Dallas Buyer’s Club

Matthew McConaughey has been winning the Best Actor award in virtually every competition so far this year.  While I disagree, you might if you see Dallas Buyers Club.

 

Dallas Buyers Club — (Matthew McConaughey, Jered Leto, Jennifer Garner, Denis O’Hare, Steve Zahn) – The emergence of the AIDS epidemic was one of the biggest health news stories of the 20th century.  The prevalence of AIDS in Africa and its spread in the U.S. among homosexuals, intravenous drug users, and among people having unprotected sex became a dominant worldwide health hazard.

Dallas Buyers Club gets to the point fast.  Ron Woodruff, a rodeo enthusiast, electrician, sex addict, and drug addict, lands in the hospital after a night of excess.  It is 1985, and his doctors tell him he has the HIV virus, a low “T” cell count, and has 30 days to live.  He is incredulous.  He isn’t gay and doesn’t take intravenous drugs (he says).  But he has plenty of sex (the movie opens with a sex scene).  Bold, brash, and profane, Ron is suddenly faced with reality.  So he does some homework and heads back to the hospital to the more sympathetic of the physicians, Eve (Jennifer Garner).  She tells him he doesn’t have any options even though clinical trials are now being conducted on the cancer drug, AZT.  The doctors have written Ron off.

So Ron does what Ron does.  He bribes a janitor at the hospital to steal some AZT for him, and he takes it indiscriminately along with booze, cocaine and anything else in sight.  He almost dies.  His roommate is a transsexual (Jered Leto in the performance of the year – hello Oscar!).  Next stop: Mexico. The enemy of the film isn’t AIDS as much as it is the Food and Drug Administration (FDA), which is painfully behind countries like Denmark and Israel in the advanced treatment of AIDS using AZT and other drugs.  In Mexico, he finds a defrocked physician who is treating patients of all kinds, including those with AIDS, with vitamins, minerals, a protein used for dementia patients, and other drugs in what would later become a cocktail.  The apparent problem with AZT alone is that it kills cells of all types, particularly in the large doses being used for AIDS patients. Ron poses as a priest and smuggles these drugs into the U.S., all under the eye of the FDA.  The government isn’t going to approve AIDS except under its strict clinical trial criteria, which the movie paints as archaic.

Oddly (at least to me), the FDA lets him bring the drugs in, even though he tells them the drugs are just for him.  Not only does he take the drugs himself, he sees a financial opportunity here.  So he sets up shop in a sleazy motel and ostensibly lets the gay community know that he has drugs for them.  They line up day after day.  But instead of just selling the drugs, he starts a clinic.  For $400 a month, the “members” of the Dallas Buyer’s Club can get all the drugs they need.

Slowly (this doesn’t make any sense), the FDA circles him.  And just as slowly, Ron evolves from AIDS entrepreneur to AIDS advocate.  Even while he is on intravenous fluids, he is a wheeler and dealer, taking on the government and traveling around the world to score drugs.  Meanwhile, people are dying around him but Ron’s 30-day death sentence is elongating.

The film turns into an odyssey of treating the infected patients, of fighting the FDA, and of feeding the addicts’ appetites.  It is a painful, desperate journey.
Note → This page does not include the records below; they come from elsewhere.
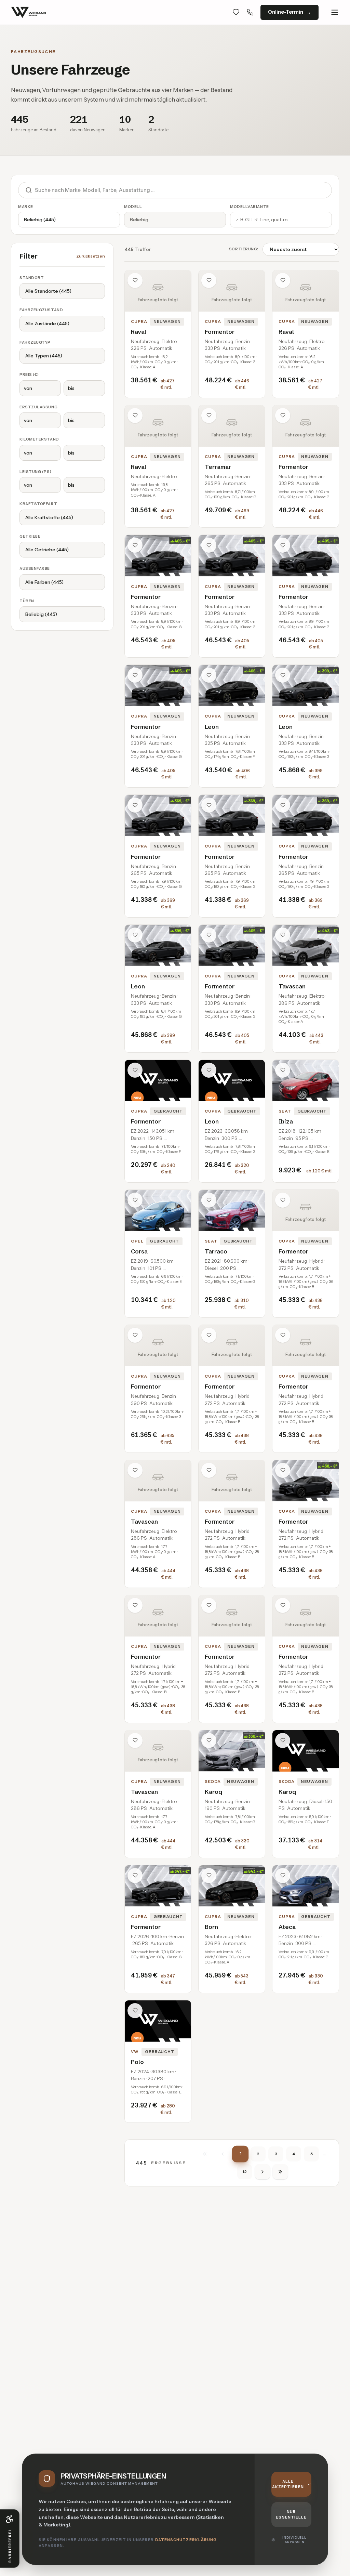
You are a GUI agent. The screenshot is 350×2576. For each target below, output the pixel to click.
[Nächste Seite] (262, 2171)
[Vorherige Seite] (222, 2153)
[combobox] (183, 190)
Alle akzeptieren (288, 2484)
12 (245, 2171)
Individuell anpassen (294, 2540)
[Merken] (135, 280)
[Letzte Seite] (280, 2171)
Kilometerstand (39, 439)
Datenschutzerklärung (186, 2539)
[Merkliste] (236, 12)
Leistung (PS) (35, 471)
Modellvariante (249, 206)
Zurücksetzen (90, 256)
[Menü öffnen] (334, 12)
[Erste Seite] (204, 2153)
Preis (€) (29, 374)
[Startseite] (29, 12)
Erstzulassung (38, 407)
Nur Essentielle (291, 2514)
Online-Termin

Matthew McConaughey is excellent as Woodruff.  The skinny actor lost so much weight for the film that he looks God-awful.  For that, he seems to be winning all of the awards for Best Actor.  His performance shows more depth than he has demonstrated since his impressive debut in A Time To Kill.  But it is not the best performance of the year.  I admit it, I don’t think he is much of an actor.  And while he shows more range than ever, this reminds me of the year Sandra Bullock won for The Blind Side.  It was the best performance of her career but inferior to the other nominees.  Good for him if he wins it but he would not have my vote.
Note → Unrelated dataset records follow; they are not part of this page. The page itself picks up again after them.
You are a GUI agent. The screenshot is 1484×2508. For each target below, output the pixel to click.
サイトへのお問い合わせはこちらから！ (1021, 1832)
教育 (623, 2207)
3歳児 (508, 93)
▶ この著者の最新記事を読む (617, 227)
To boot, Jennifer Garner is her usual mediocre self.  Likeable, yes.  Great actress, no.  But Jered Leto’s performance as Rayon (emphasis on the last syllable) is otherworldly.  See the movie just for him.  A character actor in every way, Leto hits a home run and carries the film.  His plight is heartbreaking and painful.  He is estranged from his father, lusts to be a woman, and suffers every indignity but remains positive throughout.  Now that is acting.

In parts, Dallas Buyers Club (why is there no apostrophe in the title?) drags; other times, it is gripping.  Always sexy, it never seems real.  The attempted courtship of Eve by Ron looks terribly contrived.
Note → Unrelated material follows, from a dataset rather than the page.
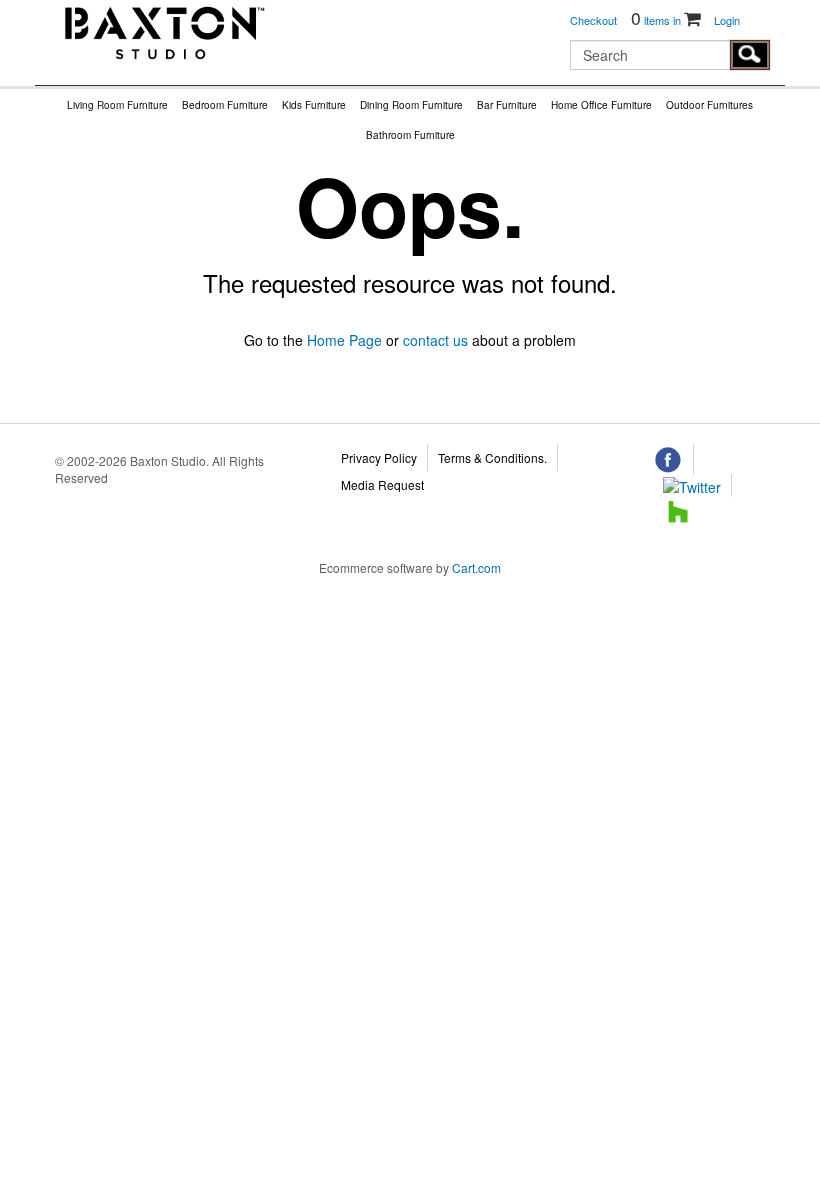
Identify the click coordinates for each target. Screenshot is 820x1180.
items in (657, 20)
I didn’t hate this movie as much as it sounds.  I think it is a low-budget, well done independent film that is way over-achieving compared to its production value.  If you miss it, you might also miss two Academy Award-winning performances.  That alone is the reason to catch it before the ceremonies.  But, like me, you might walk out feeling like it wasn’t Best Picture worthy.  If there had been only five nominated pictures (oh, how I long for that), Dallas Buyers Club wouldn’t have made the cut.